**PROVIDED TEXT**:
━━━━
#' Single of multiple imputation of missing data using random forests
#'
#' Missing data (multiple) imputation using the missForest algorithm by
#' Stekhoven and Buehlmann (2012) (default) or, alternatively, the MICE with
#' random forest procedure of Doove et al (2014). The ranger (Wright and
#' Ziegler, 2017) fast implementation of random forest (training) algorithm is
#' used.
#'
#' For a full description of the missForest algorithm, see Stekhoven and
#' Buehlmann (2012). In brief, at each iteration missing values are imputed for
#' each variable by the predictions of a random forest trained on the observed
#' cases of that variable using the values of predictors from the completed data
#' set from the previous iteration. This is repeated until some measure of the
#' relationship between iterations indicates convergence - usually by decreasing
#' from the measure at the previous iteration.
#'
#' By default the columns are imputed in the order of least missing to most
#' missing. This can be over-ridden by the \code{model} argument. Columns that
#' are entirely missing are excluded. Non-integer numeric data is treated as
#' continuous and predicted by regression forests while all other data,
#' including integer and logical data, are predicted via classification forests.
#' No special treatment is given to ordered categorical data.
#'
#' The call to \code{\link[ranger]{ranger}} may be modified by the \code{...}
#' arguments, and any variable-specific argument to pass may be specified in the
#' \code{overrides} argument.
#'
#' The key modifications to the missForest procedure governed by the arguments:
#' \describe{
#' \item{\code{gibbs}}{use the most recent predictions for each variable
#' in training and prediction as they become available, like a Gibbs
#' sampler by setting this to \code{T} (default is \code{F});}
#' \item{\code{tree.imp}}{predict using a randomly selected tree for each
#' missing value rather than use the whole-of-forest aggregated
#' prediction by setting this to \code{T} (default is \code{F});}
#' \item{\code{boot.train}}{train on a boot-strapped resample of the data,
#' (default is \code{F}), and;}
#' \item{\code{obs.only}}{train on all rows in the data set by setting to
#' \code{F} or train on observed data only (default is \code{T}).}
#' }
#'
#' Switching the first two to \code{T} invokes a similar procedure to Multiple
#' Imputation via Chained Equations of Doove et al (2014). The third option
#' can be used to improve CI coverage (Bartlett 2014). The final option (along
#' with changes to the first two) will mimic van Buuren and
#' Groothuis-Oudshoorn (2012), except for the process for drawing values from
#' leaf nodes.
#'
#' The convergence criterion can be modified by the \code{stop.measure}
#' argument. The default is to measure the mean rank correlation between
#' iterations of the ordered data and the stationary rate of the categorical
#' data (see \code{\link{measure_correlation}}. The procedure halts when both of
#' these values are less than or equal to the previous values (see
#' \code{\link{stop_condition}}). The original Stekhoven and Buehlmann (2012)
#' measure is provided by the \code{\link{measure_stekhoven_2012}} function.
#'
#' @param X data.frame;
#' a incomplete data set including any of numeric, logical, integer,
#' factor and ordered data types.
━━━━
**INFORMATION GIVEN**:
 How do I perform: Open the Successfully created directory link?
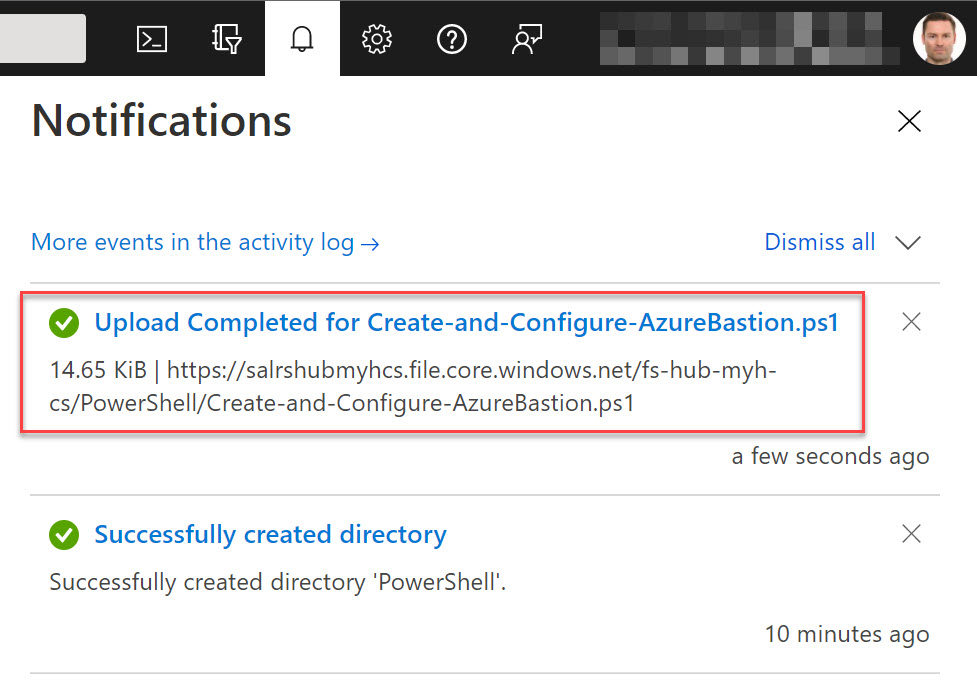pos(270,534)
━━━━
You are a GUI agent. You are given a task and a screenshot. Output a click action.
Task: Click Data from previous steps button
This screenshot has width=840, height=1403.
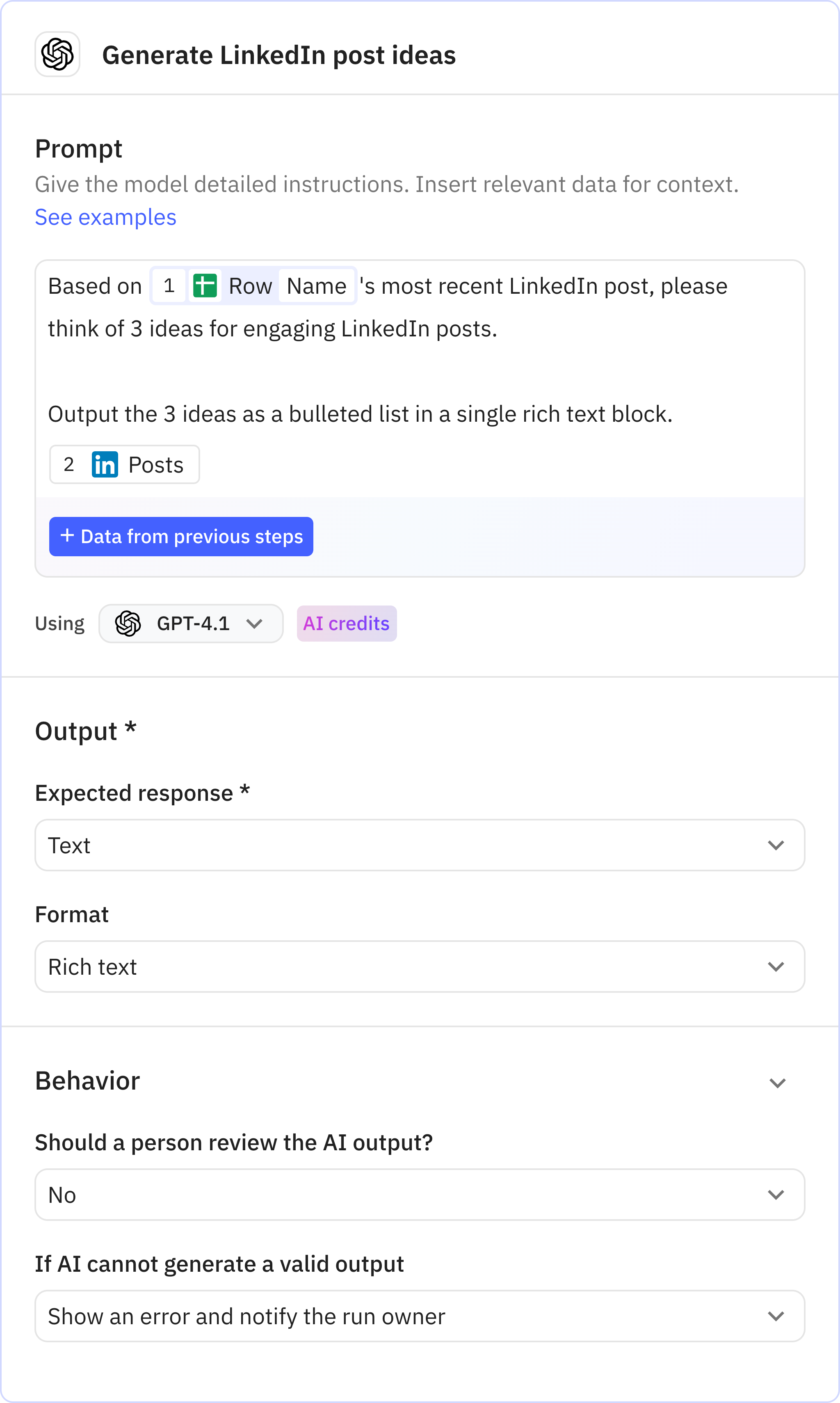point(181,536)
━━━━
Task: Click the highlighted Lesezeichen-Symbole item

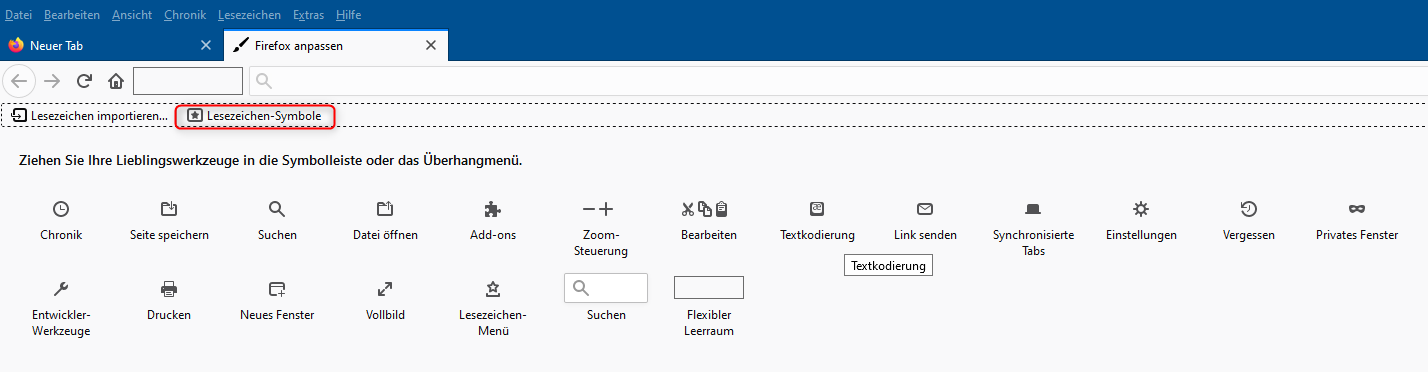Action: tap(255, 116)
━━━━
**REQUIRED WORK**:
[A] Restate the paragraph beginning "By default the columns are imputed" from the random forest imputation documentation as a bulleted list, keeping its main facts.
[B] According to the random forest imputation documentation, which function provides the original Stekhoven and Buehlmann (2012) convergence measure?
[C] Carry on with the random forest imputation documentation from the point at which it stops.

**ANSWERS FOR THE EXERCISE**:
[A]
- By default, columns are imputed in order from least missing to most missing, and the model argument can override this order.
- Columns that are entirely missing are excluded.
- Non-integer numeric data is treated as continuous and predicted by regression forests.
- All other data, including integer and logical data, is predicted via classification forests.
- Ordered categorical data receives no special treatment.

[B] The measure_stekhoven_2012 function.

[C]
#' @param model matrix;
#' logical matrix which indicates inclusion of a predictor (named
#' column) in the model of an imputed value (named row), with the
#' order of imputation being the row order, default is a matrix of
#' ones with rows for each partially but not-completely missing
#' variable (in order of least to most missing), and columns
#' for every partially complete variable.
#' @param n numeric scalar;
#' the number of imputations - i.e. number of times the missForest
#' algorithm is used.
#' @param gibbs logical;
#' use Gibbs sampling in training steps (\code{T}) rather than the
#' predictions from the previous iteration (default).
#' @param tree.imp logical;
#' use a prediction of missing data from single tree in the forest
#' when training (\code{T}) rather than the bagged predicted value
#' (default).
#' @param boot.train logical;
#' train each forest on a bootstrap sample of the observed data
#' when \code{T}, rather than the observed data (default).
#' @param obs.only logical;
#' train on only observed outcomes (default) or use all data
#' including predicted/sampled values of missing outcomes (\code{T}).
#' @param verbose logical;
#' print additional output.
#' @param X.init.fn function;
#' creates a completed data set to be used as the initial state of
#' the missForest procedure given two arguments; \itemize{
#' \item a data.frame
#' \item a list with and item indicating the missing (\code{T})
#' or not-missing (\code{F}) status of each column of the
#' first argument,
#' } the default \code{\link{no_information_impute}} serves as an
#' example.
#' @param stop.measure function;
#' evaluates the difference or relationship between the two most
#' recently completed data sets during iteration, must accept the
#' following arguments;
#' \describe{
#' \item{\code{X}}{named list with imputed values (in order of
#' appearance by row) for each column in the data set;}
#' \item{\code{Y}}{named list with imputed values (in order of
#' appearance by row) for each column in the data set;}
#' \item{\code{X_init}}{the original (mised-type) data set with
#' missing values replaced as at the starting point of
#' missForest;}
#' \item{\code{indicator}}{a list with the missing (\code{=T})
#' or not missing (\code{=F}) status of the original data
#' set;}
#' } and should return a numeric (vector), the default
#' \code{\link{measure_correlation}} serves as an example, or see the
#' original measure proposed by Stekhoven and Buehlmann (2012) in
#' \code{\link{measure_stekhoven_2012}}.
#' @param loop.limit numeric;
#' maximum number of iterations within missForest procedure.
#' @param overrides named list;
#' (variable-wise) over-rides for arguments passed to
#' \code{\link[ranger]{ranger}} when training on the response
#' variable given by the name of the item.
#' @param clean.step named list;
#' each item is a function to clean or post-process the named imputed
#' data immediately after it is imputed, taking two arguments;
#' \itemize{
#' \item the subset of the data used in the current training step
#' which had missing values of the named data,
#' \item the most recently imputed values of the named data,
#' } and should return (post-processed) data of the same length and
#' type as the second argument.
#' @param ... further arguments passed to all calls to
#' \code{\link[ranger]{ranger}}, e.g. \code{num.trees} for the number
#' of trees in each forest.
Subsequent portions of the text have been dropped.